DIRECTIONS
An answer that reproduces all the entries exactly is what is needed.

Collected data:
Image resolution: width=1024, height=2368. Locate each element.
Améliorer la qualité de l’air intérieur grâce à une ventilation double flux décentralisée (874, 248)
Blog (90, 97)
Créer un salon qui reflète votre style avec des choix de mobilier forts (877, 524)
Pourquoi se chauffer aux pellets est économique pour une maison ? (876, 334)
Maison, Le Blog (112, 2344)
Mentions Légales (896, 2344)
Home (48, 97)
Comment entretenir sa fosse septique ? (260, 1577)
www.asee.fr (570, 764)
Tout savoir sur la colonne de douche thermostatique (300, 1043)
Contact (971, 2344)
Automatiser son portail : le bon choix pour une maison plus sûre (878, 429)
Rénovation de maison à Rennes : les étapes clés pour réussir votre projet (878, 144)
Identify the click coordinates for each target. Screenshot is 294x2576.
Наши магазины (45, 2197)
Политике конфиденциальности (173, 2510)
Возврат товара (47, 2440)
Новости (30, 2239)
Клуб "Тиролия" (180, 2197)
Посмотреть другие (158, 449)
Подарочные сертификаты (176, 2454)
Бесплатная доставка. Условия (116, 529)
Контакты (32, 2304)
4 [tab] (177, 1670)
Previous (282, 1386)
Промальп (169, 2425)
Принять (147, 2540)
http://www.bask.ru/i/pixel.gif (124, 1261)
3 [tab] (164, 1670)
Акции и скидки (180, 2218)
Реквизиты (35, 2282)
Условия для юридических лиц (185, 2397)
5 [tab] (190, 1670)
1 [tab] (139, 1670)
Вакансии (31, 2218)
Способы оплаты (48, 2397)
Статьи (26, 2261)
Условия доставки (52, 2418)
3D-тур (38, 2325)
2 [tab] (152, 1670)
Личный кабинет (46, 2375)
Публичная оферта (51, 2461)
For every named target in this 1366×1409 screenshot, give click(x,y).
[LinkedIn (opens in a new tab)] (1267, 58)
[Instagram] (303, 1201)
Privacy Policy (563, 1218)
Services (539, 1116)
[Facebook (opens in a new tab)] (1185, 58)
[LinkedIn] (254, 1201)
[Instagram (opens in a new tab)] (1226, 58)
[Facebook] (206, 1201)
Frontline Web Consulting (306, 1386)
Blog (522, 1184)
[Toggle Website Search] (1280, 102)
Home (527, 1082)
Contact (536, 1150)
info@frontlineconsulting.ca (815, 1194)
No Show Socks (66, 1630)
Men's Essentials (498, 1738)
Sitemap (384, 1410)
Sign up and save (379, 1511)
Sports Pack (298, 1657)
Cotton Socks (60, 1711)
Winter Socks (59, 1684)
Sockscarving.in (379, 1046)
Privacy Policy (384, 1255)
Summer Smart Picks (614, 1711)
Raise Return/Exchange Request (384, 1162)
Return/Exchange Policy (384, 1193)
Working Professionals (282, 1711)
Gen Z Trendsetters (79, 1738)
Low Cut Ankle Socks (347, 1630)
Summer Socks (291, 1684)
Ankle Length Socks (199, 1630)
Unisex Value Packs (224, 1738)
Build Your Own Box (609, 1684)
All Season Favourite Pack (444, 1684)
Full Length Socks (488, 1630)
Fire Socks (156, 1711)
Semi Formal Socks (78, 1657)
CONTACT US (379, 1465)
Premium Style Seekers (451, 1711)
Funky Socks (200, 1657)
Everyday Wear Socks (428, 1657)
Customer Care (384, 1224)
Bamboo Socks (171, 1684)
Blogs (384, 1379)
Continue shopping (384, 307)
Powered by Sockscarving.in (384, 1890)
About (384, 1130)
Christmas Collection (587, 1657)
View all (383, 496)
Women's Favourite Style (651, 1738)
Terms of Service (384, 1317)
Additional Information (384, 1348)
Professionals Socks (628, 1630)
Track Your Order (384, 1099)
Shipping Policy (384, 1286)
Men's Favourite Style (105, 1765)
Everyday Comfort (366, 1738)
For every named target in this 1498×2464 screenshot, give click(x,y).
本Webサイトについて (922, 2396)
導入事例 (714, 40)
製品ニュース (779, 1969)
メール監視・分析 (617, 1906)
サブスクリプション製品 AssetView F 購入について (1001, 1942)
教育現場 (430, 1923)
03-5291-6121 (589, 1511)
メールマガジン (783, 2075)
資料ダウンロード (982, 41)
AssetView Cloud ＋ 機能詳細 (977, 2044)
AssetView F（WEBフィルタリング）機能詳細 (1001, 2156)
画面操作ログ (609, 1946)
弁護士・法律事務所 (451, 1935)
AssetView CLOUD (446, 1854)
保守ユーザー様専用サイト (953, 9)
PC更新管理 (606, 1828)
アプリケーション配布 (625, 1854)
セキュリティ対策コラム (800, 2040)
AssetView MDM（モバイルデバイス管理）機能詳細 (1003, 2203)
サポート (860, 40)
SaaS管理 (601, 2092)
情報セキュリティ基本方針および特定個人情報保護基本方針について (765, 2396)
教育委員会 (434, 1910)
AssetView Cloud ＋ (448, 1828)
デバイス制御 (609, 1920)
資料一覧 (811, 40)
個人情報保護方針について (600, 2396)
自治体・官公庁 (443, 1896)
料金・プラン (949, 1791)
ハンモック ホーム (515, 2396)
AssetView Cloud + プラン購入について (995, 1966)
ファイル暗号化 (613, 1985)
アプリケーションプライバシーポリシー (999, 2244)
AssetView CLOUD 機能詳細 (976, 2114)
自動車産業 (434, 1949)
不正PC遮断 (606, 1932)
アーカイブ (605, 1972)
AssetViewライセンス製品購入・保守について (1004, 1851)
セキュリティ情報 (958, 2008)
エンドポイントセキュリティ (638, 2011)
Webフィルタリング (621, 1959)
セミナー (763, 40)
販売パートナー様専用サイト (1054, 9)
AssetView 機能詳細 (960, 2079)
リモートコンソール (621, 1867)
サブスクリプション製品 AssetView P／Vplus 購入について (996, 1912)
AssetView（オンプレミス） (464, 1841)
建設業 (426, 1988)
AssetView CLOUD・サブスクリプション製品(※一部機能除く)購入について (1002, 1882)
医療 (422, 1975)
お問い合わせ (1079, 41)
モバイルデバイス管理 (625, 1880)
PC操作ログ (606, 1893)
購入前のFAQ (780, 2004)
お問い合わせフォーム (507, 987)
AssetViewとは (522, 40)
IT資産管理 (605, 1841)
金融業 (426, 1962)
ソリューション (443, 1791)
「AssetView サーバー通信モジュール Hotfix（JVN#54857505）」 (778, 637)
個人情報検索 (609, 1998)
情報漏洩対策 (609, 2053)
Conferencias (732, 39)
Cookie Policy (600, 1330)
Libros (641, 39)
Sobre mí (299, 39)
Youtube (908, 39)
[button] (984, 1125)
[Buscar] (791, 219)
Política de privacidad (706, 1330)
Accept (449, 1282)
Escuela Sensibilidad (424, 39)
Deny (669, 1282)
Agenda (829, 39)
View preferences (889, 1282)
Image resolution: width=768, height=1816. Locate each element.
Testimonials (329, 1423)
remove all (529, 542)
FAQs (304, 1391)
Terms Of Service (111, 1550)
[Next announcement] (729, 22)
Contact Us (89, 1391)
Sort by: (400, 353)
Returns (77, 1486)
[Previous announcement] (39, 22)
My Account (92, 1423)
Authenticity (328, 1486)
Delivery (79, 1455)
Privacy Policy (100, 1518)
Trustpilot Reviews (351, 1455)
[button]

SOLUTION BELOW
Image resolution: width=1024, height=2368. Locate each element.
Améliorer la qualité de l’air intérieur grâce à une ventilation double flux décentralisée (874, 248)
Blog (90, 97)
Créer un salon qui reflète votre style avec des choix de mobilier forts (877, 524)
Pourquoi se chauffer aux pellets est économique pour une maison ? (876, 334)
Maison, Le Blog (112, 2344)
Mentions Légales (896, 2344)
Home (48, 97)
Comment entretenir sa fosse septique ? (260, 1577)
www.asee.fr (570, 764)
Tout savoir sur la colonne de douche thermostatique (300, 1043)
Contact (971, 2344)
Automatiser son portail : le bon choix pour une maison plus sûre (878, 429)
Rénovation de maison à Rennes : les étapes clés pour réussir votre projet (878, 144)
Identify the click coordinates for each target. Screenshot is 294x2576.
Наши магазины (45, 2197)
Политике конфиденциальности (173, 2510)
Возврат товара (47, 2440)
Новости (30, 2239)
Клуб "Тиролия" (180, 2197)
Посмотреть другие (158, 449)
Подарочные сертификаты (176, 2454)
Бесплатная доставка. Условия (116, 529)
Контакты (32, 2304)
4 [tab] (177, 1670)
Previous (282, 1386)
Промальп (169, 2425)
Принять (147, 2540)
http://www.bask.ru/i/pixel.gif (124, 1261)
3 [tab] (164, 1670)
Акции и скидки (180, 2218)
Реквизиты (35, 2282)
Условия для юридических лиц (185, 2397)
5 [tab] (190, 1670)
1 [tab] (139, 1670)
Вакансии (31, 2218)
Способы оплаты (48, 2397)
Статьи (26, 2261)
Условия доставки (52, 2418)
3D-тур (38, 2325)
2 [tab] (152, 1670)
Личный кабинет (46, 2375)
Публичная оферта (51, 2461)
For every named target in this 1366×1409 screenshot, give click(x,y).
[LinkedIn (opens in a new tab)] (1267, 58)
[Instagram] (303, 1201)
Privacy Policy (563, 1218)
Services (539, 1116)
[Facebook (opens in a new tab)] (1185, 58)
[LinkedIn] (254, 1201)
[Instagram (opens in a new tab)] (1226, 58)
[Facebook] (206, 1201)
Frontline Web Consulting (306, 1386)
Blog (522, 1184)
[Toggle Website Search] (1280, 102)
Home (527, 1082)
Contact (536, 1150)
info@frontlineconsulting.ca (815, 1194)
No Show Socks (66, 1630)
Men's Essentials (498, 1738)
Sitemap (384, 1410)
Sign up and save (379, 1511)
Sports Pack (298, 1657)
Cotton Socks (60, 1711)
Winter Socks (59, 1684)
Sockscarving.in (379, 1046)
Privacy Policy (384, 1255)
Summer Smart Picks (614, 1711)
Raise Return/Exchange Request (384, 1162)
Return/Exchange Policy (384, 1193)
Working Professionals (282, 1711)
Gen Z Trendsetters (79, 1738)
Low Cut Ankle Socks (347, 1630)
Summer Socks (291, 1684)
Ankle Length Socks (199, 1630)
Unisex Value Packs (224, 1738)
Build Your Own Box (609, 1684)
All Season Favourite Pack (444, 1684)
Full Length Socks (488, 1630)
Fire Socks (156, 1711)
Semi Formal Socks (78, 1657)
CONTACT US (379, 1465)
Premium Style Seekers (451, 1711)
Funky Socks (200, 1657)
Everyday Wear Socks (428, 1657)
Customer Care (384, 1224)
Bamboo Socks (171, 1684)
Blogs (384, 1379)
Continue shopping (384, 307)
Powered by Sockscarving.in (384, 1890)
About (384, 1130)
Christmas Collection (587, 1657)
View all (383, 496)
Women's Favourite Style (651, 1738)
Terms of Service (384, 1317)
Additional Information (384, 1348)
Professionals Socks (628, 1630)
Track Your Order (384, 1099)
Shipping Policy (384, 1286)
Men's Favourite Style (105, 1765)
Everyday Comfort (366, 1738)
For every named target in this 1498×2464 screenshot, give click(x,y).
本Webサイトについて (922, 2396)
導入事例 (714, 40)
製品ニュース (779, 1969)
メール監視・分析 (617, 1906)
サブスクリプション製品 AssetView F 購入について (1001, 1942)
教育現場 (430, 1923)
03-5291-6121 (589, 1511)
メールマガジン (783, 2075)
資料ダウンロード (982, 41)
AssetView Cloud ＋ 機能詳細 (977, 2044)
AssetView F（WEBフィルタリング）機能詳細 (1001, 2156)
画面操作ログ (609, 1946)
弁護士・法律事務所 (451, 1935)
AssetView CLOUD (446, 1854)
保守ユーザー様専用サイト (953, 9)
PC更新管理 (606, 1828)
アプリケーション配布 (625, 1854)
セキュリティ対策コラム (800, 2040)
AssetView MDM（モバイルデバイス管理）機能詳細 (1003, 2203)
サポート (860, 40)
SaaS管理 (601, 2092)
情報セキュリティ基本方針および特定個人情報保護基本方針について (765, 2396)
教育委員会 (434, 1910)
AssetView Cloud ＋ (448, 1828)
デバイス制御 (609, 1920)
資料一覧 (811, 40)
個人情報保護方針について (600, 2396)
自治体・官公庁 (443, 1896)
料金・プラン (949, 1791)
ハンモック ホーム (515, 2396)
AssetView Cloud + プラン購入について (995, 1966)
ファイル暗号化 (613, 1985)
アプリケーションプライバシーポリシー (999, 2244)
AssetView CLOUD 機能詳細 (976, 2114)
自動車産業 (434, 1949)
不正PC遮断 (606, 1932)
アーカイブ (605, 1972)
AssetViewライセンス製品購入・保守について (1004, 1851)
セキュリティ情報 (958, 2008)
エンドポイントセキュリティ (638, 2011)
Webフィルタリング (621, 1959)
セミナー (763, 40)
販売パートナー様専用サイト (1054, 9)
AssetView 機能詳細 (960, 2079)
リモートコンソール (621, 1867)
サブスクリプション製品 AssetView P／Vplus 購入について (996, 1912)
AssetView（オンプレミス） (464, 1841)
建設業 (426, 1988)
AssetView CLOUD・サブスクリプション製品(※一部機能除く)購入について (1002, 1882)
医療 (422, 1975)
お問い合わせ (1079, 41)
モバイルデバイス管理 (625, 1880)
PC操作ログ (606, 1893)
購入前のFAQ (780, 2004)
お問い合わせフォーム (507, 987)
AssetViewとは (522, 40)
IT資産管理 (605, 1841)
金融業 (426, 1962)
ソリューション (443, 1791)
「AssetView サーバー通信モジュール Hotfix（JVN#54857505）」 (778, 637)
個人情報検索 (609, 1998)
情報漏洩対策 (609, 2053)
Conferencias (732, 39)
Cookie Policy (600, 1330)
Libros (641, 39)
Sobre mí (299, 39)
Youtube (908, 39)
[button] (984, 1125)
[Buscar] (791, 219)
Política de privacidad (706, 1330)
Accept (449, 1282)
Escuela Sensibilidad (424, 39)
Deny (669, 1282)
Agenda (829, 39)
View preferences (889, 1282)
Image resolution: width=768, height=1816. Locate each element.
Testimonials (329, 1423)
remove all (529, 542)
FAQs (304, 1391)
Terms Of Service (111, 1550)
[Next announcement] (729, 22)
Contact Us (89, 1391)
Sort by: (400, 353)
Returns (77, 1486)
[Previous announcement] (39, 22)
My Account (92, 1423)
Authenticity (328, 1486)
Delivery (79, 1455)
Privacy Policy (100, 1518)
Trustpilot Reviews (351, 1455)
[button]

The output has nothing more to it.